Okay deep breath. Janney plays Donna, who married an English man in her early years before having a daughter and divorcing him. She then came back to the United States, married another hapless schmuck and birthed two more children before this second husband (who we only see for two minutes) died. All grown up, Donna’s first daughter, Eloise (Cynthia Addai-Robinson), now a wealthy English bureaucrat, wants to bring the whole family across the pond for her wedding. That includes Kristen Bell’s Alice, an assistant who is having an affair with her boss (played by Jorma Taccone) before abruptly hooking up with some random dude she meets on the plane ride over, which goes exactly how’d you expect. 

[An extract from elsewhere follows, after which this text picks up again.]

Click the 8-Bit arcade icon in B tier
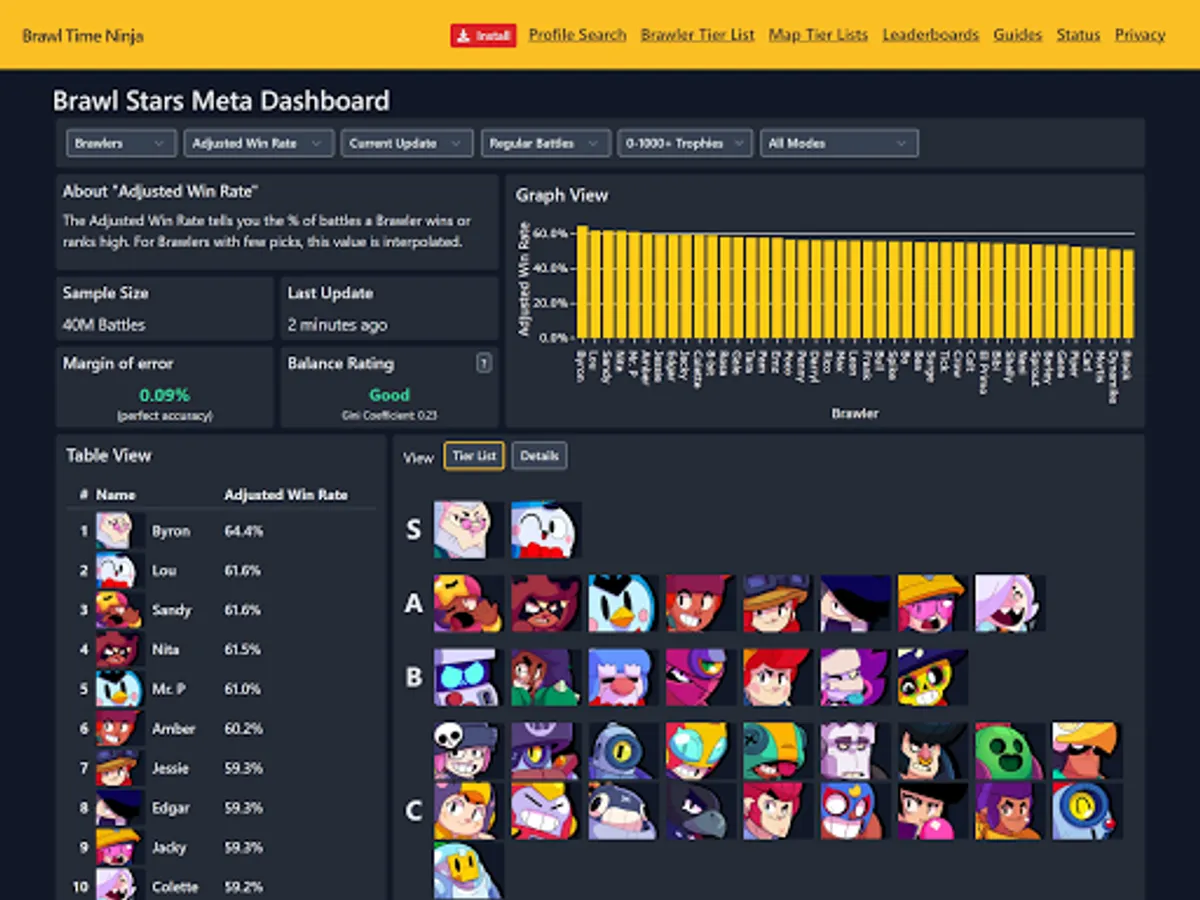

Then there’s Eloise’s half-brother Paul and his uptight boyfriend (Karen Soni) who may or may not be looking to have a threesome with a rich benefactor in the UK. Meanwhile, Donna begins rekindling a relationship with her ex-husband (Isaach de Bankole), who, mind you, cheated on her with their 19-year old babysitter. There’s so many intersecting plots happening all at once in “The People We Hate at the Wedding,” you wonder if a wedding will even happen. 


Director Clair Scanlon and writers Lizzie Molyneux-Logelin and Wendy Molyneux, who adapted the novel by Grant Ginder, try evoking memories of better, more approachable comedies from the Nancy Meyers and Nora Ephron library, but it never gels. The laughs fall flat, the character interactions consistently feel inauthentic, and the talented ensemble squanders their talents on a screenplay that doesn’t know how to use them. It’s a low point for Janney, who hasn’t had the best run since winning her Oscar, who struggles to deliver the emotional breaking point of her character's many tragedies. I know we’re supposed to hate the people at this wedding, but I didn’t think we’re supposed to loathe them this much? With minimal redeeming qualities, I’m not sure this crew would’ve secured an invite to my big day either. 


Grade: D- 


THE PEOPLE WE HATE AT THE WEDDING streams on Amazon Prime Video Friday, November 18th.